I just read about this subtle but interesting distinction in John Kleinig's 'The Concept of Desert'. Basically, entitlement derives from our relation to some set of institutional rules, whereas genuine desert is pre-institutional, and instead reflects our intrinsic merit. So, for example, a hard worker may deserve more pay, but he is only entitled to the wage specified in his employment contract. Or a shifty businessman might deserve to be jailed for fraud, but he is entitled to go free due to a legal loophole.
Now, to say that "X deserves A" is not necessarily to say that "X ought to get A", for although desert provides a reason in favour of it, this need not be a conclusive reason. To take Kleinig's example, if punishing a convicted spy would likely trigger a nuclear war, then we presumably ought not to punish him, even though he deserves it.
Also, desert is always grounded on some basis, i.e. it takes the general form "X deserves A in virtue of B". It seems plausible that this basis is always backwards-looking, e.g. some past action that X performed. David Miller argues that "The range of possible desert bases coincides with the range of possible bases for appraising attitudes", i.e. those attitudes which must be directed at some particular object of evaluation (e.g. gratitude, resentment, etc., in contrast to joy or anxiety). So he argues that need is not a proper desert-basis, for it makes no sense to admire, resent, or otherwise "appraise" a person on the basis of their needs. That's not to say that need is irrelevant to justice. Rather, it is an element of justice that is distinct from desert (properly understood).

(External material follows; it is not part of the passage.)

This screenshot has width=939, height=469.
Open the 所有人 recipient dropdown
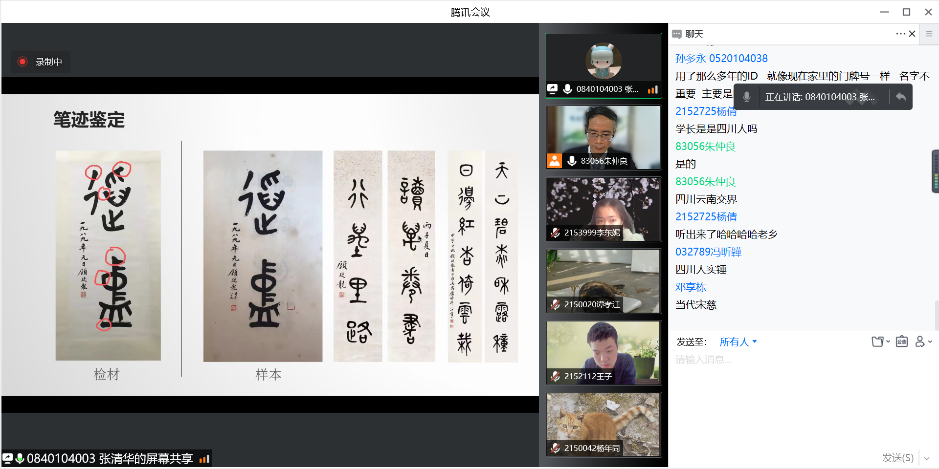click(738, 342)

This is further supported by noting the redundancy of ascribing need as a desert basis. Usually when we say that X deserves A, this provides a new reason to give A to X. But need seems a reason all on its own - it is enough to say "X needs A" - to add that "X deserves A on the basis of this need" doesn't seem to add anything of substance. The word 'deserves' is here being used in a thin/formal sense (meaning something generic like 'X should get A') rather than substantive sense we're interested in.

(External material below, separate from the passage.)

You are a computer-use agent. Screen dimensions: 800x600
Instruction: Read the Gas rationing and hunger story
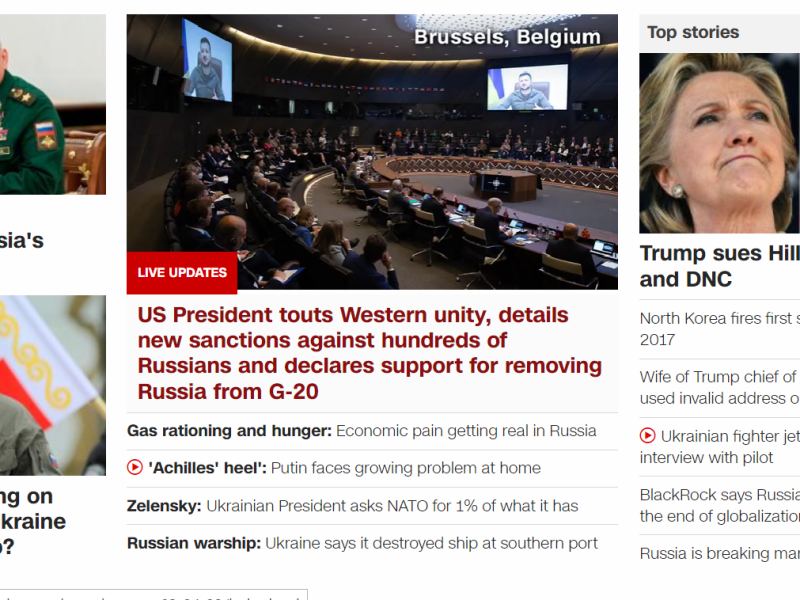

Despite the backward-looking nature of desert, we might try to derive it from an indirect utilitarian foundation. That is, we recognize that certain forms of action will generally tend to promote utility, and so seek to encourage them by means of the notion of 'desert'. On this account, an action type deserves to be responded to in that manner which would tend to promote utility (if actions of that type are uniformly responded to in this way). So crimes deserve to be punished, and productive effort deserves reward.

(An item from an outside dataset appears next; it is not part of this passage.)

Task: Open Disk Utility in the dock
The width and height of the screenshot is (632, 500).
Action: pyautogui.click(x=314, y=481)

Our institutions thus ideally ought to track desert, since we want those institutions or rules that will tend to promote utility when consistently applied. But this is easier said than done, and the practical difficulties will often mean that people's entitlements fail to match their deserts (as with the fraudster's legal loophole in the introductory example).
An interesting consequence of this view is that desert is sort of "stuck in the middle" between the foundational value of utility, and its practical realization in institutional entitlements. This makes it difficult to justify giving desert much weight when it conflicts with the other two values. Imagine a situation where all three conflict: that is, our institutional rules entitle X to A, his past actions mean that he really deserves B instead, but in utilitarian terms giving him C would have the best consequences. Should X be given A, B, or C? It seems difficult to answer B.
After all, in indirect utilitarian terms, we ought to apply our institutional rules consistently. They're the best rules we've got, and if we break them whenever we believe it beneficial to do so, there will be bad consequences. If you argue that in this particular case the entitlements are misguided, so it's better to disregard them anyway, then we also ought to disregard the equally misguided desert judgment and go straight to maximizing utility with C. On the other hand, if you recognize the danger of naive utilitarian decision-making, so reject C in favour of our more generally reliable desert-judgments, you should presumably go all the way and accept the institutional requirements of entitlement, thus going with A rather than B. Either way, stopping at the "intermediate stage" of desert seems somewhat arbitrary and inconsistent. I just thought that was a quite interesting result.